A couple of Christmas's ago, my mom introduced the cranberry shrub as her "signature cocktail" for that year (and endured a bit of mocking for using that term at home). While I certainly enjoy the occasional cocktail, I'm really more of a beer kind of girl. Give me a hoppy IPA any day over something sweet or liquor-flavored. But Mom was right about this one. The shrub has a unique appeal. Its sweetness is tempered by the tanginess of vinegar, resulting in a remarkably delicious sweet-tart combo.

I also enjoy this drink's practical history: in Colonial times before refrigeration, people cooked fruit down with vinegar and sugar to preserve it. You can basically make a shrub out of any kind of fruit. In addition to the initial cranberry version, which was amazing, I've had good success with rhubarb and just recently experimented with a slightly savory cucumber (you can find that recipe here). My favorite so far is the grape shrub.

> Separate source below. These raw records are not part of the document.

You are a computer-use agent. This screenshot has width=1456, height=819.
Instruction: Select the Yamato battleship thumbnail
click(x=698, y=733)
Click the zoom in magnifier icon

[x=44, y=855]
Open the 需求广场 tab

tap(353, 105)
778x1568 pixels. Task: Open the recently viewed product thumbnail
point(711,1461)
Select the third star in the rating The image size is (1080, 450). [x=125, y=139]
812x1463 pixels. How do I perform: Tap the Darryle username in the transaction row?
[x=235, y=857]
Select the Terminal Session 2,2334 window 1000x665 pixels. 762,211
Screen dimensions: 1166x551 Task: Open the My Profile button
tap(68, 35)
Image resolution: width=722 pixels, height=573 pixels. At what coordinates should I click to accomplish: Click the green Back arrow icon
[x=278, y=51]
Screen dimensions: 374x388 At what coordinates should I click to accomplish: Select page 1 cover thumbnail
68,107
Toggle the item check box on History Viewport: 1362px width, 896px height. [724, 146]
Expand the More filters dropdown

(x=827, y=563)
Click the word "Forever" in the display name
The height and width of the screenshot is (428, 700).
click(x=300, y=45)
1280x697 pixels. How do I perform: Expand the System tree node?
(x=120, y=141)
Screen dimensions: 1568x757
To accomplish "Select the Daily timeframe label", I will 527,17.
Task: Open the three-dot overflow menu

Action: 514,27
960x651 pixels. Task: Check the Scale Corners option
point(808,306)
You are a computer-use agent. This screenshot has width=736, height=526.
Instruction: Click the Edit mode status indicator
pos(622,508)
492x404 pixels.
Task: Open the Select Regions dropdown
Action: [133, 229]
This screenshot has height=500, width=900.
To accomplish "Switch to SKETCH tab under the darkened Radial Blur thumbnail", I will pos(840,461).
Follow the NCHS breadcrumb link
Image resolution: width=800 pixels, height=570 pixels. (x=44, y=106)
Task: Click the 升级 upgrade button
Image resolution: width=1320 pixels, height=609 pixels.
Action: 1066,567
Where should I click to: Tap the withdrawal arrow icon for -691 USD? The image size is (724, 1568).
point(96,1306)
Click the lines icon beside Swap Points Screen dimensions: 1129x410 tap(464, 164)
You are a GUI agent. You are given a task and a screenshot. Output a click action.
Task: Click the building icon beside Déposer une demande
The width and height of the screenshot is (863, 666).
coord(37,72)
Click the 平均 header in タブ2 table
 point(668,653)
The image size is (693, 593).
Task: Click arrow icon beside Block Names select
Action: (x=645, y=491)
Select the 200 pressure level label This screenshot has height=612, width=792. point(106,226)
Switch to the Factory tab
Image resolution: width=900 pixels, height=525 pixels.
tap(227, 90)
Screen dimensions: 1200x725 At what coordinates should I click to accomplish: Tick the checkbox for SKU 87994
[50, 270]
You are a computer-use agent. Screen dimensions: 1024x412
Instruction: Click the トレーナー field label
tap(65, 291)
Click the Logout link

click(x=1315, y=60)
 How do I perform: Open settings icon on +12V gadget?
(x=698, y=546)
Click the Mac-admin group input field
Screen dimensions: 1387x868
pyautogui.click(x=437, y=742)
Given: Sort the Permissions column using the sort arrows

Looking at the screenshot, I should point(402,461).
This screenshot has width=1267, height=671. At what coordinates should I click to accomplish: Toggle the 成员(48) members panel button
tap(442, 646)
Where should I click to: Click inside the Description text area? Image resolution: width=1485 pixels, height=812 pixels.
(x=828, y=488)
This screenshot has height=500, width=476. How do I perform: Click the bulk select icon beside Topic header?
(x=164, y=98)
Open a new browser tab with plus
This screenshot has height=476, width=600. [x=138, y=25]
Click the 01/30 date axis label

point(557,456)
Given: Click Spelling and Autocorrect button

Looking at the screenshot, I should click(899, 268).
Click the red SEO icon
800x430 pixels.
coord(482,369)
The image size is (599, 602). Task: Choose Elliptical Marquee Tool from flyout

This came about as a matter of necessity: there are two arbors covered in Concord grapevines in my backyard. These grapes have been plagued by what I'm fairly sure is black rot since I moved in (and probably long before that), which makes the fruit rot on the vine before it ripens, and apparently is quite common in humid climates. I pruned the vines as heavily as I could this Spring after researching and consulting a friend who used to work in a vineyard in Oregon, and I was hoping a heavy pruning would stop the rot.  It did not. The leaves are still browning, and the grapes are again shriveling on the vine. (Interestingly, I may not have pruned them enough; all the rotten stuff seems to be coming from the old growth. My friend also tells me I really need to spray them with copper, so perhaps more on that next year.) Nonetheless, in spite of the rot, I still got a decent sized crop last year and am hoping for the same again this year. Here's last Sunday's haul (plus some beautiful little yellow tomatoes): 

I've seen a lot of different recipes for shrubs online, but I haven't found one that's exactly to my liking. So, my mom and I made up our own simple formula, which relies on a 2-1 ratio of sorts. I had four cups of grapes this time, so here's what I put in a large pot to boil:

4 cups of fruit

2 cups of vinegar

2 cups of water

2 cups of sugar

(Some people suggest not using white vinegar, but it's worked fine for me.) Bring that mixture to a boil. Once it boils, turn the heat down to low and cook it for about 10 minutes. Then strain out the fruit and pour the liquid into bell jars.

Technically you can probably store these outside the fridge, but mine has plenty of room, so I keep them in there.

To drink, mix with seltzer and your alcohol of choice--I've had good luck with vodka, gin, and whiskey. And if you don't happen to have a bunch of fruit growing in your own yard, keep your eyes out for shrubs on the menu of your local bar. They're popping up everywhere and are often presented sans alcohol--I had a delicious peach version (though I added whiskey) when we went to Husk in Charleston, SC this summer. And a few months from now it will be pretty sweet to still have a taste of summer in your drink...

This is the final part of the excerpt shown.